Redox cycling-based amplifying electrochemical sensor for in situ clozapine antipsychotic treatment monitoring

•A new concept for clozapine in situ sensing with minimal pre-treatment procedures.•A catechol-chitosan redox cycling system amplifies clozapine oxidation current.•The modified amplifier signal is 3 times greater than the unmodified system.•Differentiation between clozapine and its metabolite norclozapine has been shown.•The sensor has the capability to detect clozapine in human serum. Schizophrenia is a lifelong mental disorder with few recent advances in treatment. Clozapine is the most effective antipsychotic for schizophrenia treatment. However, it remains underutilized since frequent blood draws are required to monitor adverse side effects, and maintain clozapine concentrations in a therapeutic range. Micro-system technology utilized towards real-time monitoring of efficacy and safety will enable personalized medicine and better use of this medication. Although work has been reported on clozapine detection using its electrochemical oxidation, no in situ monitoring of clozapine has been described.

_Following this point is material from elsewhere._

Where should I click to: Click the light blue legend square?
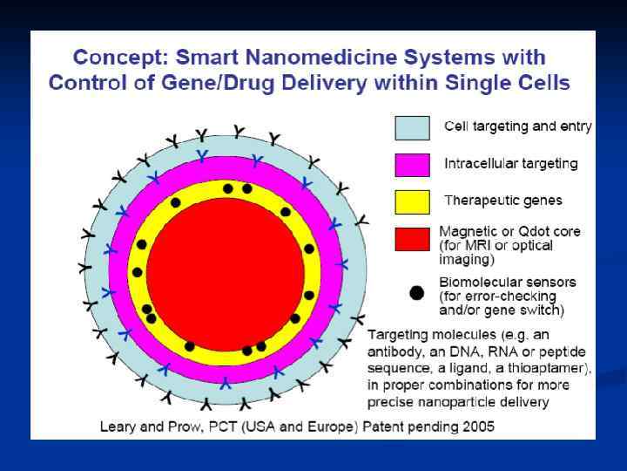tap(412, 127)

In this work, we present a new concept for clozapine in situ sensing based on amplifying its oxidation current. Specifically, we use a biofabricated catechol-modified chitosan redox cycling system to provide a significant amplification of the generated oxidizing current of clozapine through a continuous cycle of clozapine reduction followed by re-oxidation. The amplified signal has improved the signal-to-noise ratio and provided the required limit-of-detection and dynamic range for clinical applications with minimal pre-treatment procedures. The sensor reports on the functionality and sensitivity of clozapine detection between 0.1 and 10μg/mL. The signal generated by clozapine using the catechol-modified chitosan amplifier has shown to be 3 times greater than the unmodified system. The sensor has the ability to differentiate between clozapine and its metabolite norclozapine, as well as the feasibility to detect clozapine in human serum in situ within the required dynamic range for clinically related applications. This new biosensing approach can be further developed towards its integration in miniaturized devices for improved personalized mental health care.